実はルイ・ヴィトンの「脅威の成長」の立役者は日本人だった…伝説の経営者が明かす「仕事の流儀」
ラグジュアリーブランドを日本に根付かせ、ルイ・ヴィトンを日本で大人気ブランドに育て上げた人、秦 郷次郎氏(87)。1976年からルイ・ヴィトン ジャパンの立ち上げに関わり、81年には初代の代表取締役社長に就任、その後はLVJグループの代表取締役社長も務めた。 【画像】孫正義が初めて明かす「僕は経営の修羅場をこうして生き延びてきた」 始まりは“偶然”だった。大学を卒業と同時に米国に留学、日本人では当時まれなMBA取得後、ニューヨークの公認会計事務所(ピート・マーウィック)のコンサルティング部門で働いていた秦氏は、ルイ・ヴィトンとの関わりができるまで、ルイ・ヴィトンの名前さえ知らなかったという。しかし偶然訪れたチャンスをつかみ、ルイ・ヴィトン ジャパンの社長に就任すると、全世界の売上の3分の1以上を日本市場が占め、日本人女性の40%がルイ・ヴィトンのバッグを持つほどまでに成長させる。ゼロから始めたブランドビジネスをどのように成功に導いたのか。ブランドビジネスの要諦とは何なのか。 2006年にルイ・ヴィトン ジャパンの社長を退任後、秦氏は「秦ブランドコンサルティング(株)」を設立し、現在はニューヨークに暮らす。
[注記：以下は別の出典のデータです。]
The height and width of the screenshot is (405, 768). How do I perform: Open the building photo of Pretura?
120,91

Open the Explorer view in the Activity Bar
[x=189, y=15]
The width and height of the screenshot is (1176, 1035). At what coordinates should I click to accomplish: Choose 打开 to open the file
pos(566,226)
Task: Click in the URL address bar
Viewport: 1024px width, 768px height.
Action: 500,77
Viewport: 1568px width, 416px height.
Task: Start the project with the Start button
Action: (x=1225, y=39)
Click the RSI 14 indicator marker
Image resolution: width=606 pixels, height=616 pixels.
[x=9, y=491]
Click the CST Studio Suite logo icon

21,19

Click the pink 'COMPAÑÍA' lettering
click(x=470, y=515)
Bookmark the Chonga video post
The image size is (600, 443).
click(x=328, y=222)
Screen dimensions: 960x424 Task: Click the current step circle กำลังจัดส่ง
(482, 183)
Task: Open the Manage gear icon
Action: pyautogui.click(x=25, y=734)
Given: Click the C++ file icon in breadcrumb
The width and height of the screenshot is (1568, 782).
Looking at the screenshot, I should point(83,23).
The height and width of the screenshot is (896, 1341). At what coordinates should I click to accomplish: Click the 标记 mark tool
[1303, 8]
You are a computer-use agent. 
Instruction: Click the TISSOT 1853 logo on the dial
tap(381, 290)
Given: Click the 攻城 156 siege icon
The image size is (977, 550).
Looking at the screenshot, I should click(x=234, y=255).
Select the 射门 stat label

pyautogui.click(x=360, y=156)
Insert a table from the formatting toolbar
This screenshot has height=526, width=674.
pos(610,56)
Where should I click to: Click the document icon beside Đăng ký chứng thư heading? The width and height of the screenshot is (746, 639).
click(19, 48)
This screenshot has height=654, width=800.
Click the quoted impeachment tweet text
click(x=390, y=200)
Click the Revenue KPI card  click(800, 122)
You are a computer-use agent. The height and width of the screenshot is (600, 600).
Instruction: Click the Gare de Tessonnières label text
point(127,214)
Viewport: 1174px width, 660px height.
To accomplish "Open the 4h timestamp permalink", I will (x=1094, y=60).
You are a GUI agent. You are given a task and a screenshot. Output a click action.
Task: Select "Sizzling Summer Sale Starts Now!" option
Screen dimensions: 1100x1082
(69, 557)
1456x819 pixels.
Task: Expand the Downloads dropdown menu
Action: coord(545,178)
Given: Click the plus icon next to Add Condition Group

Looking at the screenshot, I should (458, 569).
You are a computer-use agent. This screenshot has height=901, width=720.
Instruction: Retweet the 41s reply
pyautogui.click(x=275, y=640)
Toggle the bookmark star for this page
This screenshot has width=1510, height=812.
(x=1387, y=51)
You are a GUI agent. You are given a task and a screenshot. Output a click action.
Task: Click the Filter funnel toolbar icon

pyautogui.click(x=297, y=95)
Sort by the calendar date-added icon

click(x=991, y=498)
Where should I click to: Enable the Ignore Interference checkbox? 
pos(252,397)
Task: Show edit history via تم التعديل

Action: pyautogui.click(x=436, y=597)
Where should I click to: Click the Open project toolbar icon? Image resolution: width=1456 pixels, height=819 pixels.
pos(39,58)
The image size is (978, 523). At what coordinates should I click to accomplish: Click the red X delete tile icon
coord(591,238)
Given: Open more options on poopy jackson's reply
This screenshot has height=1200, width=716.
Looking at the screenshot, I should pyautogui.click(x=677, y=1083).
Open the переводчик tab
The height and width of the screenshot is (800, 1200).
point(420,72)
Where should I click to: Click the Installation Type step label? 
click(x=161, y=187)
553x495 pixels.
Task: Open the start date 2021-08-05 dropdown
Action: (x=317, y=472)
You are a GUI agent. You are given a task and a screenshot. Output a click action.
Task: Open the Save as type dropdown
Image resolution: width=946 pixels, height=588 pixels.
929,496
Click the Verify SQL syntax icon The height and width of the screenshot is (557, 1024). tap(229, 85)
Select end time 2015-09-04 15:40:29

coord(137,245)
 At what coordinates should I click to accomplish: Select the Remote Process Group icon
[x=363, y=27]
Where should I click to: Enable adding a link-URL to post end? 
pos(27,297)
“外”から日本を見つめるようになった秦氏に、一時帰国のタイミングで話を伺った(前後編でお届けします)。 取材・文/砂田明子
「ルイ・ヴィトン」を初めて知ったのは、同僚とのランチだった
──秦さんとルイ・ヴィトン ジャパンの歩みはそのまま、ルイ・ヴィトンの日本における成功の歩みに重なります。まず、ルイ・ヴィトンとの出会いからお伺いできますか。 私はアメリカで働いた後、1967年に、当時勤務していた公認会計事務所(ピート・マーウィック)が東京にコンサルティング部門を開設するというので、6年ぶりに日本に帰ってきました。そのころ花形だった会計システムの電子計算機化のコンサルティングをしながら、日本市場に進出する外国企業のコンサルティングにもかかわるようになっていきます。 政府の調査団のメンバーとしてパリを訪れたのは、1976年のことでした。このとき、パリには、偶然、ニューヨークで働いていたときの同僚が住んでいたのです。懐かしいなあ、ランチでもしよう、ということになりました。 その彼が、これもたまたまですが、人材開発コンサルタントとしてルイ・ヴィトンに関わっていました。それで、相談をもちかけられたのです。最近、大勢の日本人客が、パリのマルソー通りにあるルイ・ヴィトンの店に来るようになった。そのなかには明らかに業者と思われる客が多くいて、ヴィトン・ファミリーが対応に困惑している。日本のお客さんや市場について、意見を聞かせてほしい。ついては、ファミリーの当主であるアンリ・ルイ・ヴィトン氏に会ってくれないか、ということでした。 ルイ・ヴィトンの店は世界にパリとニース、2店舗だけの時代でした。そしてこのときまで、私はルイ・ヴィトンの名前も製品も知りませんでした。 ──初めて接したルイ・ヴィトンはいかがでしたか? 別世界でした。マルソー店の一角にあるアンリ・ルイ・ヴィトン氏の部屋に入ったときの感動を、今も鮮明に覚えています。壁一面に、アンティークのトランクがはめ込まれていて、一歩足を踏み入れた瞬間に、ルイ・ヴィトンの歴史と伝統の重みを感じました。何の知識もない、まっさらな状態だっただけに、ラグジュアリーブランドの根幹みたいなものが私の中に沁み込んできたのでしょう。この会社は違うなと直感し、その場で仕事の提案をしました。 ──そこからルイ・ヴィトンとの関係が始まります。偶然のランチがその後のビッグビジネスにつながったわけですね。 仕事をするつもりでアンリ・ルイ・ヴィトン氏に会ったわけではありません。元同僚に頼まれたから会ったわけですが、新しいクライアントを開発するのはコンサルタントの仕事の一つですから、チャンスになるかもしれない話には乗ろうという気持ちは持っていました。それからパリには政府の仕事で来ていて、自由な時間が限られていたので、すぐに会いに行ったんですね。ランチの翌日には、アンリ氏に会っていました。このスピードもよかったかもしれません。